One reason why it is important to study children is because of the possibility of lifelong effects. "The question of which of these diseases manifests on a hot day, which can be completely cured with proper intervention, and which can create chronic disease later in life, is a very open research question," said Dr. Dominici.

Dr. Dominici added that this research could make clinicians and parents more aware of the range of disorders that affect children during warmer temperatures. "If we know what types of diseases can get worse these days in children, we can either prevent these diseases, or when children get into ED, clinicians are aware of what is happening."
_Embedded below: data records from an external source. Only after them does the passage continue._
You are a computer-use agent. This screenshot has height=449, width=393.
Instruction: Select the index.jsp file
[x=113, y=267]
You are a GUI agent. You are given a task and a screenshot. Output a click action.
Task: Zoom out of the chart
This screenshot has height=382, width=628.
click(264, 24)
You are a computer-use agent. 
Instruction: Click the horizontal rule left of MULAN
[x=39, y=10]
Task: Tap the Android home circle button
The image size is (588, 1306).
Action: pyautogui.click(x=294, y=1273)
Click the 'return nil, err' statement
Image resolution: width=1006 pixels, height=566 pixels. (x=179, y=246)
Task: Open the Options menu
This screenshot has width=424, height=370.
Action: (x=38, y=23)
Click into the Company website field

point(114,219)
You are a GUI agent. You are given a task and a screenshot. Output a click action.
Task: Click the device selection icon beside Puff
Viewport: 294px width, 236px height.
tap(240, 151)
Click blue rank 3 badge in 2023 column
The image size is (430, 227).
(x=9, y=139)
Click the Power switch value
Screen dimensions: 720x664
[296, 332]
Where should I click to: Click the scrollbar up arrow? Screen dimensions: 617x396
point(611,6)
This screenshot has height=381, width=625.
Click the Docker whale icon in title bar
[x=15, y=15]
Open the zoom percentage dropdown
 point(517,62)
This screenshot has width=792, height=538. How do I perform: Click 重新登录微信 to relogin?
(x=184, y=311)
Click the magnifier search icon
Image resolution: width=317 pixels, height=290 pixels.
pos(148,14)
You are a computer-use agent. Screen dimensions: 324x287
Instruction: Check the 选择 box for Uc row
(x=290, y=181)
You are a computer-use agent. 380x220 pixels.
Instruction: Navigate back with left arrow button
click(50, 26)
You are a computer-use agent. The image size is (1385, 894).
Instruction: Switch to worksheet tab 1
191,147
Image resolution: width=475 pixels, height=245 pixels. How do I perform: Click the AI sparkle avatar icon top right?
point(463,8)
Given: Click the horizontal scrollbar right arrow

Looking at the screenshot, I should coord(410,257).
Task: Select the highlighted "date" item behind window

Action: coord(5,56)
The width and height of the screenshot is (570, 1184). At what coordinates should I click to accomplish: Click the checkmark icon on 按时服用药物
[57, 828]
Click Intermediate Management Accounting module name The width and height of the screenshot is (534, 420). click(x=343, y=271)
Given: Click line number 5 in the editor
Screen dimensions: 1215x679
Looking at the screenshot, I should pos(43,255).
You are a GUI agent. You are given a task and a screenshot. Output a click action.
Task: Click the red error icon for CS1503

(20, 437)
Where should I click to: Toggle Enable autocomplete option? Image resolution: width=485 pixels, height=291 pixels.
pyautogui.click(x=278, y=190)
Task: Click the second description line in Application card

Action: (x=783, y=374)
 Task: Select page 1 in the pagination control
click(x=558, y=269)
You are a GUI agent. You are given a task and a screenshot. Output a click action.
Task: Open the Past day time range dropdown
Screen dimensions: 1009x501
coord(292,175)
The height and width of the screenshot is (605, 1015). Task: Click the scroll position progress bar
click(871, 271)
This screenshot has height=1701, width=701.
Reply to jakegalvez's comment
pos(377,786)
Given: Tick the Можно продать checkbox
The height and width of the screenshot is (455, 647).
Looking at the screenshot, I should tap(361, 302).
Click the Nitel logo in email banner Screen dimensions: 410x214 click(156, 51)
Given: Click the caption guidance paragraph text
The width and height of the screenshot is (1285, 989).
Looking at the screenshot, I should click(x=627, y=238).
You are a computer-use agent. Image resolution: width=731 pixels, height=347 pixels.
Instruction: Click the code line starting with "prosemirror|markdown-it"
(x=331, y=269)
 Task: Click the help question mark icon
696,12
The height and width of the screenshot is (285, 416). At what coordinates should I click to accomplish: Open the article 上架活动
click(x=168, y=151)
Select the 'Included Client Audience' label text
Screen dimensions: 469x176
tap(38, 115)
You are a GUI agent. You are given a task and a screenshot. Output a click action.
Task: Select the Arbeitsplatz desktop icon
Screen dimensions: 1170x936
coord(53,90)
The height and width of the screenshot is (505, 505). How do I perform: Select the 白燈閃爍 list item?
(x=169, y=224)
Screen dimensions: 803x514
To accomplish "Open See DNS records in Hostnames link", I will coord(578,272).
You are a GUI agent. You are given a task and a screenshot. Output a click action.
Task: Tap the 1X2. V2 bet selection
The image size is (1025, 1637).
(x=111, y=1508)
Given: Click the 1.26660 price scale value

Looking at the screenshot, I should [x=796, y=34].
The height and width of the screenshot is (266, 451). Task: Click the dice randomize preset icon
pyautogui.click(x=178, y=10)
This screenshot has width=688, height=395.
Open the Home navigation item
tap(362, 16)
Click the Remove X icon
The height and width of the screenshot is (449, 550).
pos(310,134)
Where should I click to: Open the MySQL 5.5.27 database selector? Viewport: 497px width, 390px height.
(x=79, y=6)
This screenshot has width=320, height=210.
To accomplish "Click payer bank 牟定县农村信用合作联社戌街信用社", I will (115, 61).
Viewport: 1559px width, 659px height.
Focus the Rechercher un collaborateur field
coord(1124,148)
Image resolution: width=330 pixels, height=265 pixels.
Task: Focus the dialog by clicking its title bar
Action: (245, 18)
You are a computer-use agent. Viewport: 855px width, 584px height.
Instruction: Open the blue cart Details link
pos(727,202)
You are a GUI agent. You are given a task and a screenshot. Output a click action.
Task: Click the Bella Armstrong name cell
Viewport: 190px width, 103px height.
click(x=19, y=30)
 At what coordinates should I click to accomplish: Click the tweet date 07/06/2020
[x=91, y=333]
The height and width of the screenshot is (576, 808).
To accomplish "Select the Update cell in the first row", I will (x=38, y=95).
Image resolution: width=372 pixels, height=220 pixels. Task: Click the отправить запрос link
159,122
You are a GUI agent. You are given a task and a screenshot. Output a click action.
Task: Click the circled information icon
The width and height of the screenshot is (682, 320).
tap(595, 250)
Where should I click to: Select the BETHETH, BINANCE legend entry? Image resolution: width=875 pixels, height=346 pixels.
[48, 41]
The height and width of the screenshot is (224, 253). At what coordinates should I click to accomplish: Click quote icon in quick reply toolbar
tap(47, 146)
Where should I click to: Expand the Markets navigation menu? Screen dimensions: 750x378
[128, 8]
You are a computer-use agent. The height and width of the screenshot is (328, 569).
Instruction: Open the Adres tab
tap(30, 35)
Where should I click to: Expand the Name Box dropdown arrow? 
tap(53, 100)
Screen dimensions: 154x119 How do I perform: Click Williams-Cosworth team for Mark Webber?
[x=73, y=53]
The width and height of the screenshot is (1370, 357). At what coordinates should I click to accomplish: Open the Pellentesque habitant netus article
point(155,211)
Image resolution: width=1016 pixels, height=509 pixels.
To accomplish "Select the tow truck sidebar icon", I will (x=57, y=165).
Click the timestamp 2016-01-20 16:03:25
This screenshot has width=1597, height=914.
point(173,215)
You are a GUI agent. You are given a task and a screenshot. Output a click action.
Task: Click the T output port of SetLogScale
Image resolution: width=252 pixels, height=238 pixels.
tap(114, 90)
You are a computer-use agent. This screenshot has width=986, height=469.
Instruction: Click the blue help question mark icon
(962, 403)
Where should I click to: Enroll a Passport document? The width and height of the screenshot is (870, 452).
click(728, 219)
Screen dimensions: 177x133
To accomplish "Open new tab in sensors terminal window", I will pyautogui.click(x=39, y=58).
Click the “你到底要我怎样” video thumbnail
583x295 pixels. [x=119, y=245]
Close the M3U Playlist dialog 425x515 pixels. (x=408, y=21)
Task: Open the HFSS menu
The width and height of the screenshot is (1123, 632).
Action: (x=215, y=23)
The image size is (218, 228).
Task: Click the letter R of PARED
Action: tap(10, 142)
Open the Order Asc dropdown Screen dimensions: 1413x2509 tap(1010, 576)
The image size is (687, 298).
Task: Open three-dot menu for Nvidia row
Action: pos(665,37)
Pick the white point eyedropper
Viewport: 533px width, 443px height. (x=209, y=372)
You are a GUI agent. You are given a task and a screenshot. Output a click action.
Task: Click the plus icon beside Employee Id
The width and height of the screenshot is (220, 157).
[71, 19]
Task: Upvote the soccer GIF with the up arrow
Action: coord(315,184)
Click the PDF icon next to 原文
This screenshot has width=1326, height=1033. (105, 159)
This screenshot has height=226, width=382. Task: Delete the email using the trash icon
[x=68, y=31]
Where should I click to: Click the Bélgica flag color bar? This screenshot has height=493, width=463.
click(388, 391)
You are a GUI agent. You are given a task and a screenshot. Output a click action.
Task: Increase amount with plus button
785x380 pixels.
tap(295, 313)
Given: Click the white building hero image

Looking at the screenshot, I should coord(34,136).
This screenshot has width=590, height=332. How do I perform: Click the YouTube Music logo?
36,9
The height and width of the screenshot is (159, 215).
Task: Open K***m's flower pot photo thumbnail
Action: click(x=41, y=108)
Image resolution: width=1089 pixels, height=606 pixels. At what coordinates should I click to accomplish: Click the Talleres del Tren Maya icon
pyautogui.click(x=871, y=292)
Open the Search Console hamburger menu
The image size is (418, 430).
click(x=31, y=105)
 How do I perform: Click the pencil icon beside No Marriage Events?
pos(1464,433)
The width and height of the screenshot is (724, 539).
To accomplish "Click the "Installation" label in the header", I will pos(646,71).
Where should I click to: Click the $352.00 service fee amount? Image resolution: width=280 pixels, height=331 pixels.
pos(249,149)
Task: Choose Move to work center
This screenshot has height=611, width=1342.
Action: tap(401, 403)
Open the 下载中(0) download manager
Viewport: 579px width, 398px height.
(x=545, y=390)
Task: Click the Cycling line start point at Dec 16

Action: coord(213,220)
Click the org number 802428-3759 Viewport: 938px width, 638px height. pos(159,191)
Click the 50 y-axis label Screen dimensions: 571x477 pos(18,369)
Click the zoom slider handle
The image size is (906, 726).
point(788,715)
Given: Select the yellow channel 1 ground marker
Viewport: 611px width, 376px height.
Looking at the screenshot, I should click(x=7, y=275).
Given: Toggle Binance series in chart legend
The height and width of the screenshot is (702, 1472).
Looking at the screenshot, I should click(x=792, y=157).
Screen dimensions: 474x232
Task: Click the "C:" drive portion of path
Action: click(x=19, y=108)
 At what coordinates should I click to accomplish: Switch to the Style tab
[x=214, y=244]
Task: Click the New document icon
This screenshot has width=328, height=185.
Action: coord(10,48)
Dr. Bernstein said the research highlighted the inequalities in pediatric health care. For example, although a quarter of all bacterial intestinal infections were attributed to heat, these rates were significantly higher for non-white children and those who rely on public health insurance such as Medicaid. The data, which did not include pediatric visits to local hospitals or primary care appointments, reiterated that "children without good access to care are more likely to use an emergency department," he said.

"It's one thing when we see these inequalities exposed in people at the end of life," said Dr. Bernstein. But for a child, "we put them on a substantially different course for the rest of their lives."